Using Clustal W on RCC Resources

Running Clustal W on the HPC

The gnu module must be loaded before running Clustal W. Then to begin working with Clustal W, simply run the command clustalw and a command-line interface with prompts will run. From this interface, you can run your Clustal W job. You can also specify a list of options and files to run Clustal W with in non-interactive mode. This can be done using clustalw -[OPTIONS] FILES. Detailed documentation on the options and inputs available for use with Clustal W can be found by typing clustalw -help. For more information, please refer to the official website.

The following is a basic example run of the program. Replace TEST with the name of your sequence file. Note that without specifying an output format, you will get a default output file which has the same name as the input file with a different file extension (.aln).

$ module load gnu
$ clustalw TEST.fa

Running Clustal W in Parallel

It is also possible to run Clustal W in parallel with OpenMPI. In order to do this, the GNU OpenMPI module is required and must be loaded first.
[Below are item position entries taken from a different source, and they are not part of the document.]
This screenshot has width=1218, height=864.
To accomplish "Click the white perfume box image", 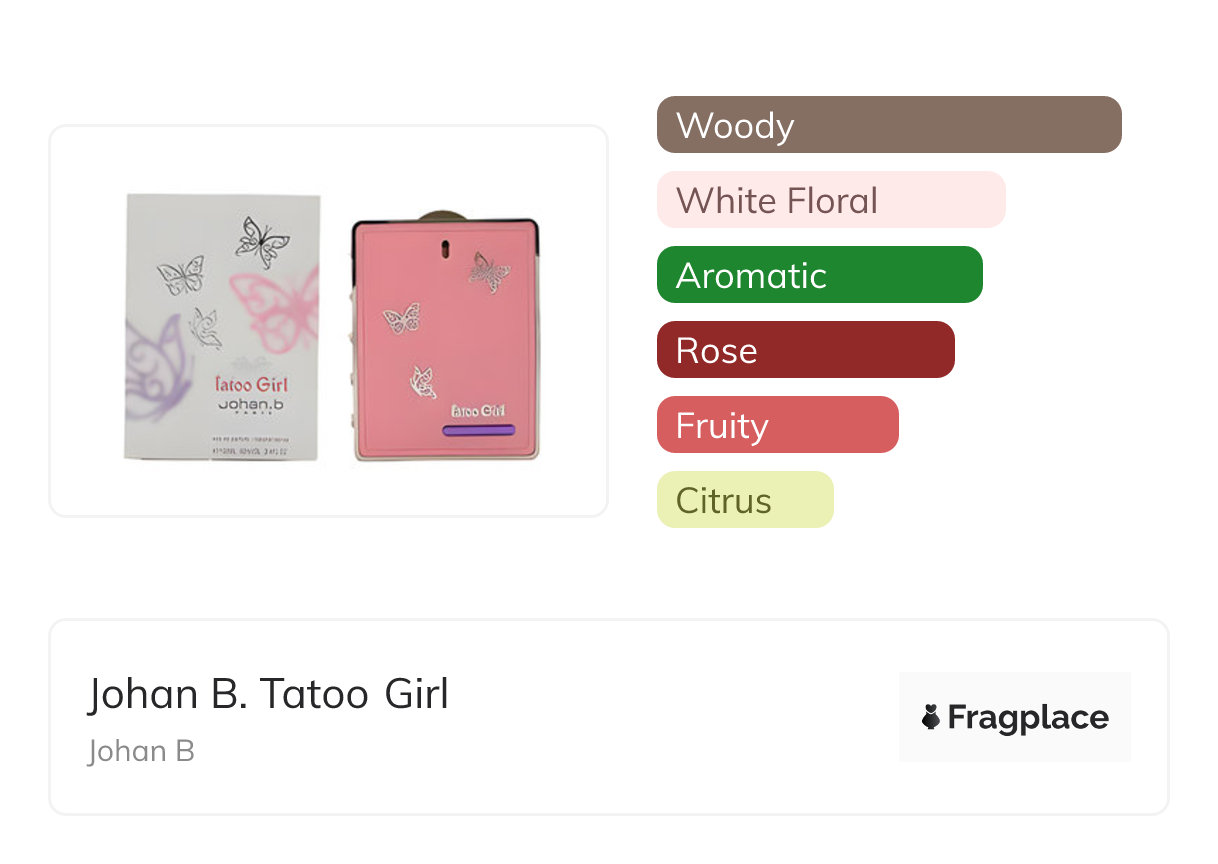I will (x=222, y=326).
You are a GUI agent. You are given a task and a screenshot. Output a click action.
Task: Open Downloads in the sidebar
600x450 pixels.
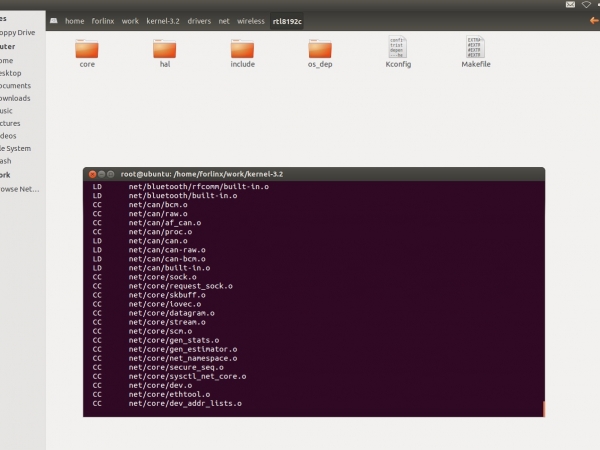tap(15, 98)
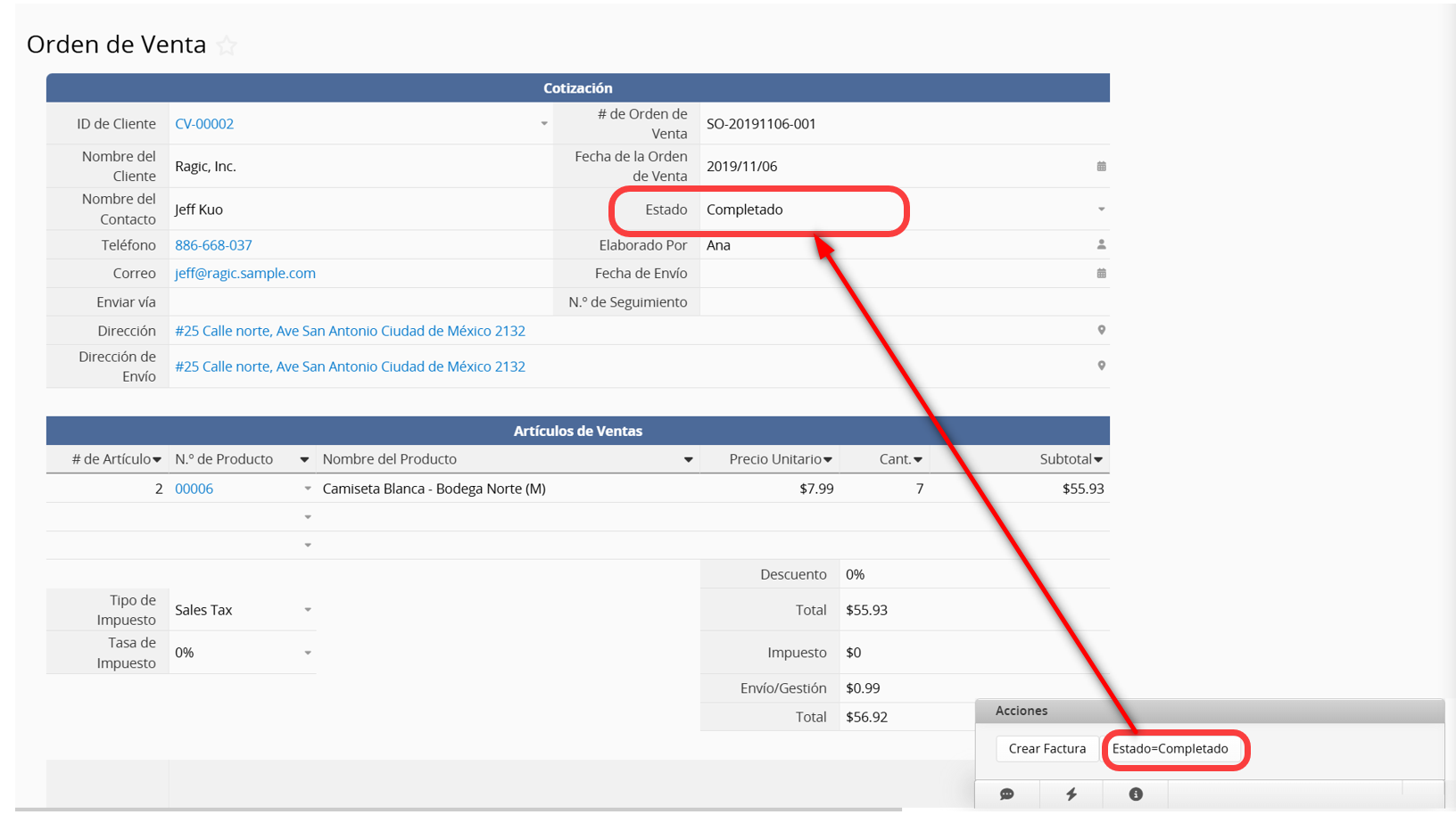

Below is an example Slurm script to run Clustal W, again using the default output parameters. The script must be saved with the .sh extension.

#!/bin/bash
#SBATCH -J clustalTest # Rename to better describe your specific job
#SBATCH -n 4
#SBATCH -t 1:00:00
#SBATCH -p genacc_q

module load gnu openmpi

srun clustalw TEST.fa

Then submit your script using the following command, replacing YOURSCRIPT with the name of your script file:

$ sbatch YOURSCRIPT.sh